### EXERCISE MATERIAL

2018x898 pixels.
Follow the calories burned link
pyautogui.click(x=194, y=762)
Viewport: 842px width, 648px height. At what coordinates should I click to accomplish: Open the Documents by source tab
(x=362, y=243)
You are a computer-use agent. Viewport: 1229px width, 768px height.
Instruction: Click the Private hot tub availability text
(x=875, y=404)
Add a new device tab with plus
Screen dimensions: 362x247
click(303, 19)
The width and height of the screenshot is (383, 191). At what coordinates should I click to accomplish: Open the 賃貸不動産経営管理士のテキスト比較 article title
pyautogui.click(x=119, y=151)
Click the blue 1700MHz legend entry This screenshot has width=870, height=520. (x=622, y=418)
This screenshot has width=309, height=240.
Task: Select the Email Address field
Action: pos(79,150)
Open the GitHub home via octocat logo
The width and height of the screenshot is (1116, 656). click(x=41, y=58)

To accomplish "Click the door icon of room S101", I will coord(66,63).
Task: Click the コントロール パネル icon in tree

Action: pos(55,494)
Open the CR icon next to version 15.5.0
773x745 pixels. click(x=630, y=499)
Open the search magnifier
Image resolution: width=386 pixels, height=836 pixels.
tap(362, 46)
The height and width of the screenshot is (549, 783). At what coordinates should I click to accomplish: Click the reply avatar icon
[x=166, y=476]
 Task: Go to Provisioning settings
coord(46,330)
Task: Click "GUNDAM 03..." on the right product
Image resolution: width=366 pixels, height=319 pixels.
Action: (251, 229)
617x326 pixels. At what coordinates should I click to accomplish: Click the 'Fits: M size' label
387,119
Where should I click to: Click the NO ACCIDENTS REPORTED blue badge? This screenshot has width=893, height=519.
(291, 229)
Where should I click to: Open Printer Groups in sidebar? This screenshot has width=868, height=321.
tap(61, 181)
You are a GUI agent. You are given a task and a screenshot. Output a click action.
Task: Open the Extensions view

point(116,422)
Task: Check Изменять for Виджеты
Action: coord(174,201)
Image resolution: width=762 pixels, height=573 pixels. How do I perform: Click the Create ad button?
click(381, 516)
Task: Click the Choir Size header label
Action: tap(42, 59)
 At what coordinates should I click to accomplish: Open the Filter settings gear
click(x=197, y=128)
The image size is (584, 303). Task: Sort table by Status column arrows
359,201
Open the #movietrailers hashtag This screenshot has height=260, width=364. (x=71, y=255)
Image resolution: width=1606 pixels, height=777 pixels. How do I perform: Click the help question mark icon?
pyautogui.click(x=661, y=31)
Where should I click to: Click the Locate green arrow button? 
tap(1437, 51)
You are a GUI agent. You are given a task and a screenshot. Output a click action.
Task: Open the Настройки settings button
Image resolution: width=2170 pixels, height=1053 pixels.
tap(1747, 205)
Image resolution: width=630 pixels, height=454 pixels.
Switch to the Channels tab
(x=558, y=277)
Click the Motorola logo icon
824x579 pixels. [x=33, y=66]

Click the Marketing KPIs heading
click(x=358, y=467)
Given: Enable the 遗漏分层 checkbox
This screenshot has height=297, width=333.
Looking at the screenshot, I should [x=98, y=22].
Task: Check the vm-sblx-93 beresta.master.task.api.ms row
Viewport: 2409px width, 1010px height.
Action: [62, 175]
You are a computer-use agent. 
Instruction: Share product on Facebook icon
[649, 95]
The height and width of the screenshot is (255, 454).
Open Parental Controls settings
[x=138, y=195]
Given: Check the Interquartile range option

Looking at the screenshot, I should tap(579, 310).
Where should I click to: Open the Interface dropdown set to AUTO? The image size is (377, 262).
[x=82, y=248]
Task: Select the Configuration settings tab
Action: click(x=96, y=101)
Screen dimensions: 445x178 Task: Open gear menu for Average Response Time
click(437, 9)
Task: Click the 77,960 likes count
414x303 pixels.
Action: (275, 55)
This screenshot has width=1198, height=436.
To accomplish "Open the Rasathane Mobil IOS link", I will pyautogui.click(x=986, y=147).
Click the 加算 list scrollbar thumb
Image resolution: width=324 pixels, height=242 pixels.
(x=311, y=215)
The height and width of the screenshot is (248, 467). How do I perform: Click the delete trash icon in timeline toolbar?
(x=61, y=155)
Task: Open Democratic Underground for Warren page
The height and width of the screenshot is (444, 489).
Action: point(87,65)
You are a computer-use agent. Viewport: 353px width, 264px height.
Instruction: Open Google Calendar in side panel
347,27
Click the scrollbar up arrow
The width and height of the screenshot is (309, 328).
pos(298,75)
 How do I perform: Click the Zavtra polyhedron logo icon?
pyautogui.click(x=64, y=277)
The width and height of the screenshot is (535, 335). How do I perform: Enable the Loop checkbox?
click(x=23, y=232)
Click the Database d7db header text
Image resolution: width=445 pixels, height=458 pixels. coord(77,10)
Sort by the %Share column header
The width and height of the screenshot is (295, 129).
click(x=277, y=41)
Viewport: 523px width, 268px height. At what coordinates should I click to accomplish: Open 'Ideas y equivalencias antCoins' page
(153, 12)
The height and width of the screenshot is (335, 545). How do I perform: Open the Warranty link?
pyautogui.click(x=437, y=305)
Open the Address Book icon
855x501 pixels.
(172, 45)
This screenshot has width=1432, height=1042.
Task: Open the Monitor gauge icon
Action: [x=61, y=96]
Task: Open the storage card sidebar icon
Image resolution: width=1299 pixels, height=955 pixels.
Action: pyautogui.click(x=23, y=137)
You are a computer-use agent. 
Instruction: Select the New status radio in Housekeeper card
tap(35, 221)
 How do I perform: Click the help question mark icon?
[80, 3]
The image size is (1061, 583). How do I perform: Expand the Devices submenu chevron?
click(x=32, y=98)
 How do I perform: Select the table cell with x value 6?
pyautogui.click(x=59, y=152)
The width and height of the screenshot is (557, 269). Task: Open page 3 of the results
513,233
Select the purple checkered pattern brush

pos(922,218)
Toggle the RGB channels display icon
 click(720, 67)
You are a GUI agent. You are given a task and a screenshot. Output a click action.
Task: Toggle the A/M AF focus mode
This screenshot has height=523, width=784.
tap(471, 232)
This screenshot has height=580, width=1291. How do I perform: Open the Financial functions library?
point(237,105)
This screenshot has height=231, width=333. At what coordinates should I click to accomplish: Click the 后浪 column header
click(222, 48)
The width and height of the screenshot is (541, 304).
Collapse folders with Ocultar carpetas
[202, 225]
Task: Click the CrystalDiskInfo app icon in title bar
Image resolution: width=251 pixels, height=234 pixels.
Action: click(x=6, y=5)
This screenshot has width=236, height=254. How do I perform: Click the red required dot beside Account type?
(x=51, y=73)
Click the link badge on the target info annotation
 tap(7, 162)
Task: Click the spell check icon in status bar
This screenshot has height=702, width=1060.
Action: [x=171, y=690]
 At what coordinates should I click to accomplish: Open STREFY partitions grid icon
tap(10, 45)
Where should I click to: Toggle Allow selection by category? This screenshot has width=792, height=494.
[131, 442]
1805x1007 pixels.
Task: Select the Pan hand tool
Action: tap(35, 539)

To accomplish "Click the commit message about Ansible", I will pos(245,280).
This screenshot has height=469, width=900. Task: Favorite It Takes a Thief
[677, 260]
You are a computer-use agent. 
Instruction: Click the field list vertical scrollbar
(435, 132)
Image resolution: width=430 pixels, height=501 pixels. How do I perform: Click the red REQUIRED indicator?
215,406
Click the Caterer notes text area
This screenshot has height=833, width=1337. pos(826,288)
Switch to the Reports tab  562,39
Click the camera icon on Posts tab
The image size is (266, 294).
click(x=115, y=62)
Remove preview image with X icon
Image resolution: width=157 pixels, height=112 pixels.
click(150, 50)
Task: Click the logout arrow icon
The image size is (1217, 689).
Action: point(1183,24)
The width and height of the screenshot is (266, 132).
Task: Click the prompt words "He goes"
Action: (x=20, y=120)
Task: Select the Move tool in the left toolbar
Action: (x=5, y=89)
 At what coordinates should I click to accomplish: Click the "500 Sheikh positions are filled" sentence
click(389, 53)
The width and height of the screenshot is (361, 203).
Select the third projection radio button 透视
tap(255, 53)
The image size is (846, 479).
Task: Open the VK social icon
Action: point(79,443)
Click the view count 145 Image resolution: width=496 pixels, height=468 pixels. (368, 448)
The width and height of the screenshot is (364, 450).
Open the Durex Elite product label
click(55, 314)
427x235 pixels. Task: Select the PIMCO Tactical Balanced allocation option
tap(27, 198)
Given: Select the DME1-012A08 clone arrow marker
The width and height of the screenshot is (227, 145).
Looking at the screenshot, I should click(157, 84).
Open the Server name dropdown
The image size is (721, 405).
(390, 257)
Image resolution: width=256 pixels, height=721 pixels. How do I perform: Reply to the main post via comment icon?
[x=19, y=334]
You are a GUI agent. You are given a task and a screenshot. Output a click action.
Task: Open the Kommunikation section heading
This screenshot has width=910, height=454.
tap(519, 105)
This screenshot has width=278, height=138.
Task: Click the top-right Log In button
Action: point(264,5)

######

Recast the data from the line containing "The width and height of the screenshot is (557, 269)." up to and including the line containing "Action: [x=171, y=690]" as a Markdown table with the columns Row and Line. Number each row and leave out blank lines.

RESULT FOR THIS TASK:
| Row | Line |
|---|---|
| 1 | The width and height of the screenshot is (557, 269). Task: Open page 3 of the results |
| 2 | 513,233 |
| 3 | Select the purple checkered pattern brush |
| 4 | pos(922,218) |
| 5 | Toggle the RGB channels display icon |
| 6 |  click(720, 67) |
| 7 | You are a GUI agent. You are given a task and a screenshot. Output a click action. |
| 8 | Task: Toggle the A/M AF focus mode |
| 9 | This screenshot has height=523, width=784. |
| 10 | tap(471, 232) |
| 11 | This screenshot has height=580, width=1291. How do I perform: Open the Financial functions library? |
| 12 | point(237,105) |
| 13 | This screenshot has height=231, width=333. At what coordinates should I click to accomplish: Click the 后浪 column header |
| 14 | click(222, 48) |
| 15 | The width and height of the screenshot is (541, 304). |
| 16 | Collapse folders with Ocultar carpetas |
| 17 | [202, 225] |
| 18 | Task: Click the CrystalDiskInfo app icon in title bar |
| 19 | Image resolution: width=251 pixels, height=234 pixels. |
| 20 | Action: click(x=6, y=5) |
| 21 | This screenshot has width=236, height=254. How do I perform: Click the red required dot beside Account type? |
| 22 | (x=51, y=73) |
| 23 | Click the link badge on the target info annotation |
| 24 |  tap(7, 162) |
| 25 | Task: Click the spell check icon in status bar |
| 26 | This screenshot has height=702, width=1060. |
| 27 | Action: [x=171, y=690] |